Some descendants of dictators are quite proud of the family name. The Mussolini children and grandchildren display a vivacious Italian attitude, retaining Il Duce’s legendary machismo. By contrast, Bettina Goering, the grand-niece of the German Reichsmarshall, had herself sterilized so that the family line would come to an end. Many of the children and grandchildren of dictators have entered politics themselves, often with revanchist or neo-fascist platforms. Several became architects and engineers. The daughter of Pol Pot, the man who executed educated Cambodians (identified by their eyeglasses), became an accountant and later earned a master’s degree in English literature. (Theodore Dalrymple’s Utopias Elsewhere is a well-matched companion book, offering a travel guide through the lands once terrorized by many of Nordlinger’s subjects.)
As readers of his National Review Online “impromptus” know well, Nordlinger is a writer of rare precision. When the loyal sons and daughters of murderous dictators attempt—often lamely—to rehabilitate their fathers’ memories, Nordlinger knows just how to respond. For example, when Idi Amin’s son Jaffar defends his father as a righteous revolutionary, Nordlinger observes that “[f]or a defender and champion of the black African, Amin certainly killed a lot of them.” But Nordlinger at times shies away from describing the brutal abuse of women at the hands of dictators and their sons. For example, the Kims of North Korea scouted and prepared a formal “pleasure team.” Uday Hussein exercised a deadly form of prima nocta in Iraq, forcing himself on new brides, who would often leap to their deaths, or see their husbands gunned down when they resisted the thug’s encroachment. Other sons of monsters would simply cycle through a nearly limitless supply of what Nordlinger quaintly calls “one-night stands,” a phrase that cannot possibly convey the objectification and desperation of the women involved.
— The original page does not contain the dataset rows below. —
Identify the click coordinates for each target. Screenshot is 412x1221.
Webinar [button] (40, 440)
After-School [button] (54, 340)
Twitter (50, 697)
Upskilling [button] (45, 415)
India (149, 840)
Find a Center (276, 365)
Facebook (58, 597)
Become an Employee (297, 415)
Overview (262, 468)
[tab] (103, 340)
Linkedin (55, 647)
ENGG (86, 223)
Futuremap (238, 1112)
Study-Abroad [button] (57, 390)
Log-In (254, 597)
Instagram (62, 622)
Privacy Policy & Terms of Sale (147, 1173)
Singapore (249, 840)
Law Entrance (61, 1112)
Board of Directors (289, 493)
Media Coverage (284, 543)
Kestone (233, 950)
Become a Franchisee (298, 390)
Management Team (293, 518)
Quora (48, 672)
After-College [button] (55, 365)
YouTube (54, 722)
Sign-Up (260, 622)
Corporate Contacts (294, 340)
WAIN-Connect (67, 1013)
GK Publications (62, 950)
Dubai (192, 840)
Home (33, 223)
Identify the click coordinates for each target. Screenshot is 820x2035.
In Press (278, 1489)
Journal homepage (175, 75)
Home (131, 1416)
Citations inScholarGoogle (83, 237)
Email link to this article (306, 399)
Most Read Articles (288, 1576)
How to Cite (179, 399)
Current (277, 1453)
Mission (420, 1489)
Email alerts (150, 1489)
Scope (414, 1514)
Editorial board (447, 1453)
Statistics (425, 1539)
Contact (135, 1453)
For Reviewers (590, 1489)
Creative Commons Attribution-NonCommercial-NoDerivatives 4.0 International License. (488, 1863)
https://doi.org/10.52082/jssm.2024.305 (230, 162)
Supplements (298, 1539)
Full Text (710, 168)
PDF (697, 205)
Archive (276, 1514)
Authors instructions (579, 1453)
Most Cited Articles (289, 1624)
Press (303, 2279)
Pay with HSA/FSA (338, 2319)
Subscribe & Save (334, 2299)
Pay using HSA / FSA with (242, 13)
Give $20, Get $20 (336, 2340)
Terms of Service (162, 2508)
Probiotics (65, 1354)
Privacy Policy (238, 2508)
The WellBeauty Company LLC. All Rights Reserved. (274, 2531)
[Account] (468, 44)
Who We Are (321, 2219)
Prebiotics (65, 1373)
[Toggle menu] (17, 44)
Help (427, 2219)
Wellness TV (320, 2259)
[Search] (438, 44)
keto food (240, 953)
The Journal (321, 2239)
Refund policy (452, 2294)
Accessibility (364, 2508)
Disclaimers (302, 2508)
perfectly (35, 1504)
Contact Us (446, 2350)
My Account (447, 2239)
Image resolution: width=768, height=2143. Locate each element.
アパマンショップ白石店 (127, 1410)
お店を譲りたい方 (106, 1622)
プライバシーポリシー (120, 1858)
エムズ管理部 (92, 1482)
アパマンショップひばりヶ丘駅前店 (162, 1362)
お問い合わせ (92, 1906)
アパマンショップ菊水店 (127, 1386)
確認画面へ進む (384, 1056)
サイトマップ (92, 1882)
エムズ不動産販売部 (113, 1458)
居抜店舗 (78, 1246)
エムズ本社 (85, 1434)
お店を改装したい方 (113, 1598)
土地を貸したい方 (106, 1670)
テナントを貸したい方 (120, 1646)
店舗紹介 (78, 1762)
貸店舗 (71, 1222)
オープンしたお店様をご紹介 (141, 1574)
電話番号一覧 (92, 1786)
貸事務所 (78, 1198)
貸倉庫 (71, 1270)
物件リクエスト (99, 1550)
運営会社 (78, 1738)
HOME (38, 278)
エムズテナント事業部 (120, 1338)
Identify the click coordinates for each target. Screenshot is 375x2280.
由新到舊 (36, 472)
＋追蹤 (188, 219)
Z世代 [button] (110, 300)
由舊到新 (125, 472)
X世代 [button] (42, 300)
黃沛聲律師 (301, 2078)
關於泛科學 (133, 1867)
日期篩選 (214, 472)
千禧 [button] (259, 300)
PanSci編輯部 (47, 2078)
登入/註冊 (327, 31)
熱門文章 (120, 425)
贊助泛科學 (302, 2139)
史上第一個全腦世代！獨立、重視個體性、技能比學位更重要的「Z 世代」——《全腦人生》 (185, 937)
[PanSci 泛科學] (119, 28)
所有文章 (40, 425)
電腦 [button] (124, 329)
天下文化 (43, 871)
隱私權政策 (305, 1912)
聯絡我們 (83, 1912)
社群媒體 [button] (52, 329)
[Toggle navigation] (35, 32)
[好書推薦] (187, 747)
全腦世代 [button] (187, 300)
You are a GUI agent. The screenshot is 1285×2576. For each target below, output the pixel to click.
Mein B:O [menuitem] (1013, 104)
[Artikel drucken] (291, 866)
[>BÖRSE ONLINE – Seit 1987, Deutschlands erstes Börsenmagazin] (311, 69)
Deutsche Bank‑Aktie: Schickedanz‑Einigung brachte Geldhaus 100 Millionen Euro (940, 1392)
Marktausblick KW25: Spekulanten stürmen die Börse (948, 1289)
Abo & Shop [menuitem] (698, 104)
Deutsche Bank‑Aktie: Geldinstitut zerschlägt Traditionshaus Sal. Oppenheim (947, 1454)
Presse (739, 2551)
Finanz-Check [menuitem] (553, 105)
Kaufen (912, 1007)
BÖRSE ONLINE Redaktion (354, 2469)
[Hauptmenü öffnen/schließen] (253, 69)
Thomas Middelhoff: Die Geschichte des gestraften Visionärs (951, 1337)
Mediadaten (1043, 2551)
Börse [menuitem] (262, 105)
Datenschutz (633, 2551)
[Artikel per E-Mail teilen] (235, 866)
Southern author Walker Percy wrote of the challenge facing man: how to live on an ordinary Wednesday afternoon. But what’s an ordinary Wednesday afternoon when you’re Baby Doc Duvalier, Carmen Franco, or Mutassim Gaddafi? We catch glimpses: Chairman Mao enjoyed giving the collected works of Karl Marx and Friedrich Engels as a wedding gift. Even dictators seem to connect with their sons through sports. Uday Hussein tortured Iraqi athletes after losses, including forcing the soccer team to kick a concrete ball. But these humanizing details do nothing to change the simple fact expressed in Nordlinger’s title—these were monsters, all.